Description
You will design and implement large-scale data automation frameworks and data platform architectures.
Responsibilities
- Define and design large-scale data automation frameworks.
- Implement data quality engineering principles including profiling, validation, cleansing, and anomaly detection.
- Lead and mentor technical teams to foster technical excellence.
- Integrate quality gates into CI/CD pipelines using DevOps practices.
- Articulate complex technical concepts to senior leadership and non-technical stakeholders.
Required Skills
- 15+ years of progressive experience in software engineering.
- 5+ years in a Technical Architect, Lead Data Architect, or Principal Data Engineer role.

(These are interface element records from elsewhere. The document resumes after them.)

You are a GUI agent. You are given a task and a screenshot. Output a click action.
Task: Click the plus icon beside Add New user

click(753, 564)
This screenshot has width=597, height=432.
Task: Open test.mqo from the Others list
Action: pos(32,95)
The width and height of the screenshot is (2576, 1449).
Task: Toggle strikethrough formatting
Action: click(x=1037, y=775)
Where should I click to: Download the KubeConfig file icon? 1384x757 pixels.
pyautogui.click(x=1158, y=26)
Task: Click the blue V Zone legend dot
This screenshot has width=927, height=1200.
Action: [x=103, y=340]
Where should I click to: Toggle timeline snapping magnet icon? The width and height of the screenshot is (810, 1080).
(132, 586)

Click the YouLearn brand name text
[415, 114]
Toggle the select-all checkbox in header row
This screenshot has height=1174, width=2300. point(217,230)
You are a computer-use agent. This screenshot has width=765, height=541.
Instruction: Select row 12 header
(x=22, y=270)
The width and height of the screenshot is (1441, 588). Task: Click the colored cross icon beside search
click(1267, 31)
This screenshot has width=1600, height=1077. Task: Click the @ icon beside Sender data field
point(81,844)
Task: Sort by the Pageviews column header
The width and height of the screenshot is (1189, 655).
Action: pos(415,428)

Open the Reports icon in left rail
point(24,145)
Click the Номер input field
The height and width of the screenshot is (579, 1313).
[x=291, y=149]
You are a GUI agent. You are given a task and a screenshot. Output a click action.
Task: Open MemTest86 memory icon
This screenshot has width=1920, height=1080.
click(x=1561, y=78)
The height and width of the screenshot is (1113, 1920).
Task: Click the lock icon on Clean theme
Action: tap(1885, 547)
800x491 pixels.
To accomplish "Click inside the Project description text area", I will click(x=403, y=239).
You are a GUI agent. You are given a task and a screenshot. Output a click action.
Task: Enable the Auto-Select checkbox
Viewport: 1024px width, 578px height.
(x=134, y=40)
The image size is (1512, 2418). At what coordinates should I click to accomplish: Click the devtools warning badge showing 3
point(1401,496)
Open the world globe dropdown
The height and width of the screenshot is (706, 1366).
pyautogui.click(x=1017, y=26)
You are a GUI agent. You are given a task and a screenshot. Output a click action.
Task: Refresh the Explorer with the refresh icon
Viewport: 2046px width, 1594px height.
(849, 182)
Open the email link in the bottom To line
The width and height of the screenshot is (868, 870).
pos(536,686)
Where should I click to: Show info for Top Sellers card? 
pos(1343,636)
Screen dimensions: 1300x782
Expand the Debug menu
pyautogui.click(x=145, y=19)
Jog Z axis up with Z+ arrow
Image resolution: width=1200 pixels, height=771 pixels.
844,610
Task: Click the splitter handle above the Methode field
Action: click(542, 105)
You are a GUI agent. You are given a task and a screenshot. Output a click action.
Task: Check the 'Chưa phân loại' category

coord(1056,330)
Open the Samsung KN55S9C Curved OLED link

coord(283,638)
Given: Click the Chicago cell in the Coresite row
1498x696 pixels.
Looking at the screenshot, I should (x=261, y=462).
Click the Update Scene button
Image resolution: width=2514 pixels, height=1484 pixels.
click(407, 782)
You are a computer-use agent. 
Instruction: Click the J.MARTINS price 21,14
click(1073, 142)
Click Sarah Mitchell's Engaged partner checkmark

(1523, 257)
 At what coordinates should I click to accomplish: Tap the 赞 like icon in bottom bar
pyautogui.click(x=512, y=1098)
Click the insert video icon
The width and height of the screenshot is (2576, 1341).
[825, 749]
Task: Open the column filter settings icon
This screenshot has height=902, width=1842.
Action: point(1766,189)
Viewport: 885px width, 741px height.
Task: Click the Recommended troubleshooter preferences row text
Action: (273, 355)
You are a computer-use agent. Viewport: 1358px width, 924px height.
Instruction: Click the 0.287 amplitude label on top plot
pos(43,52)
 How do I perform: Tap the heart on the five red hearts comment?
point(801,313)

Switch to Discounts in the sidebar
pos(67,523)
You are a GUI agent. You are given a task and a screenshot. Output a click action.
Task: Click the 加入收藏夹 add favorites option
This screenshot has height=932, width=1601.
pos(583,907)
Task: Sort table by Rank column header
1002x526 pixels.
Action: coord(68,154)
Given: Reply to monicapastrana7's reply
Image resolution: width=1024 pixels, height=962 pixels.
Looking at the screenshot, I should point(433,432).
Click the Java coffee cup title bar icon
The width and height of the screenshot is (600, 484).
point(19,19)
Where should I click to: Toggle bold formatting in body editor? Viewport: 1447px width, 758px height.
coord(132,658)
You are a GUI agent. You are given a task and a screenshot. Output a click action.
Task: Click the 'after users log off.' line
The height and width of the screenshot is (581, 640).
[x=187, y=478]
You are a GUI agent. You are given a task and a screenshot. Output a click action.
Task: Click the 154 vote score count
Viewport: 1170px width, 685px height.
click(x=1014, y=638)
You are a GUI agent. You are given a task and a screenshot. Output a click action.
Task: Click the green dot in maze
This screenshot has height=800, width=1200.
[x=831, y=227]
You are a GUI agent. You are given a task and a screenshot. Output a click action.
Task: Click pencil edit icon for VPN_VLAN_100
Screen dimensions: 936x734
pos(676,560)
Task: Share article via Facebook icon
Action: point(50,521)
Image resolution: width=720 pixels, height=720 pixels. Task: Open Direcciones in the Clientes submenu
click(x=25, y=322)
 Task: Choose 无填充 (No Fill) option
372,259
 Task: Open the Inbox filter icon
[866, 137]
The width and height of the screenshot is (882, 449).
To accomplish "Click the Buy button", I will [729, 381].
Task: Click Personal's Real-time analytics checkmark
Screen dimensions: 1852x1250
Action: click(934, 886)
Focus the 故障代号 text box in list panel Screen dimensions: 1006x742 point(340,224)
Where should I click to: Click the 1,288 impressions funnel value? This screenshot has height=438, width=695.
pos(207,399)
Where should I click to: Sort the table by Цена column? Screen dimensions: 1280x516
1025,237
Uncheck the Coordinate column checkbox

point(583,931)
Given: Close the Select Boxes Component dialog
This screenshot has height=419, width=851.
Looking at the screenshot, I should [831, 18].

- Expert-level proficiency in Apache Spark including PySpark, Scala, or Java.
- Deep understanding of Spark SQL, DataFrames, and Datasets.
- Hands-on experience with distributed storage including Hadoop, HDFS, S3, Delta Lake, or Apache Iceberg.
- Experience with streaming technologies such as Apache Kafka or AWS Kinesis.
- Extensive experience with cloud data platforms on AWS, Azure, or GCP.
- Expert-level Python for data engineering and automation.
- Expert-level Advanced SQL for complex data analysis and optimization.
- Bachelor’s or master’s degree in computer science, Engineering, or a related quantitative field.
Preferred Skills
- Experience with GCP tools including Dataproc, BigQuery, and Cloud Storage.